The claim to special rights under the rubric of religious freedom, including the right to put the public at large at risk due to the special religious beliefs of a minority of people. 
The ridiculing of science, medical expertise, government officials.



This could not be more grossly anti-communitarian, anti-social, and yet it's a deeply embedded strain of American culture among the some half of Americans who report that Mr. Trump is doing a bang-up job at managing the pandemic on the very same day that a major US newspaper says, rightly, that the man in the White House has blood on his hands.


Last week, Harris County Judge Lina Hidalgo, who oversees the area of Texas that includes Houston, issued an order requiring "all individuals currently living within Harris County ... to stay at their place of residence except for Essential Activities" (in Texas, the title "county judge" refers to the chief executive of a county government). 
Like many similar orders handed down by state and local officials throughout the United States, which are intended to slow the spread of the coronavirus pandemic, Hidalgo's order closes most businesses within the county and shuts down most places where people gather in large groups. Although it allows faith leaders to "minister and counsel in individual settings, so long as social distance protocols are followed," it requires worship services to "be provided by video and teleconference." 

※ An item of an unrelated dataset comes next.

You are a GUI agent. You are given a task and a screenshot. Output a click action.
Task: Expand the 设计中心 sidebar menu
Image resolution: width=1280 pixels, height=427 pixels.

That restriction on in-person worship services has sparked a lawsuit, filed by three Texas pastors and Steven Hotze, a medical doctor and anti-LGBT Republican activist whose political action committee was labeled a hate group by the Southern Poverty Law Center. These four men ask the Texas Supreme Court to strike down Hidalgo’s order, claiming, among other things, that it violates the "religious liberty" of pastors who wish to gather their parishioners together during a pandemic.